— Start DATA IN THIS EXERCISE —

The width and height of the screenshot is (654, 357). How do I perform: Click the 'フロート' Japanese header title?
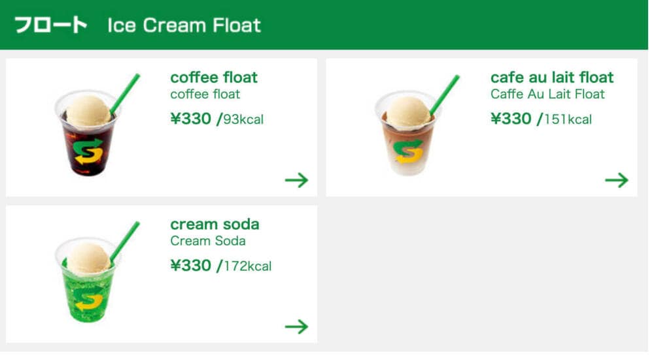pos(50,25)
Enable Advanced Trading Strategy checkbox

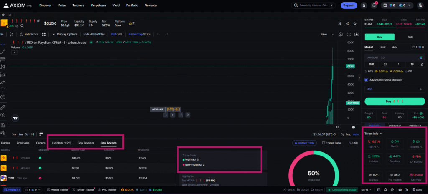(x=367, y=80)
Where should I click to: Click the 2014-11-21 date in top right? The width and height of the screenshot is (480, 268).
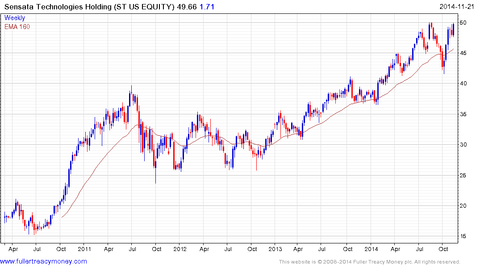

— End DATA IN THIS EXERCISE —

• [PROBLEM DESCRIPTION]
Reproduce the listing verbatim, from the line containing "Enable Advanced Trading Strategy checkbox" through the end of the listing, both ends included. Omit the pictures from your answer.

• [RESULT OF THE TASK]
Enable Advanced Trading Strategy checkbox

(x=367, y=80)
Where should I click to: Click the 2014-11-21 date in top right? The width and height of the screenshot is (480, 268).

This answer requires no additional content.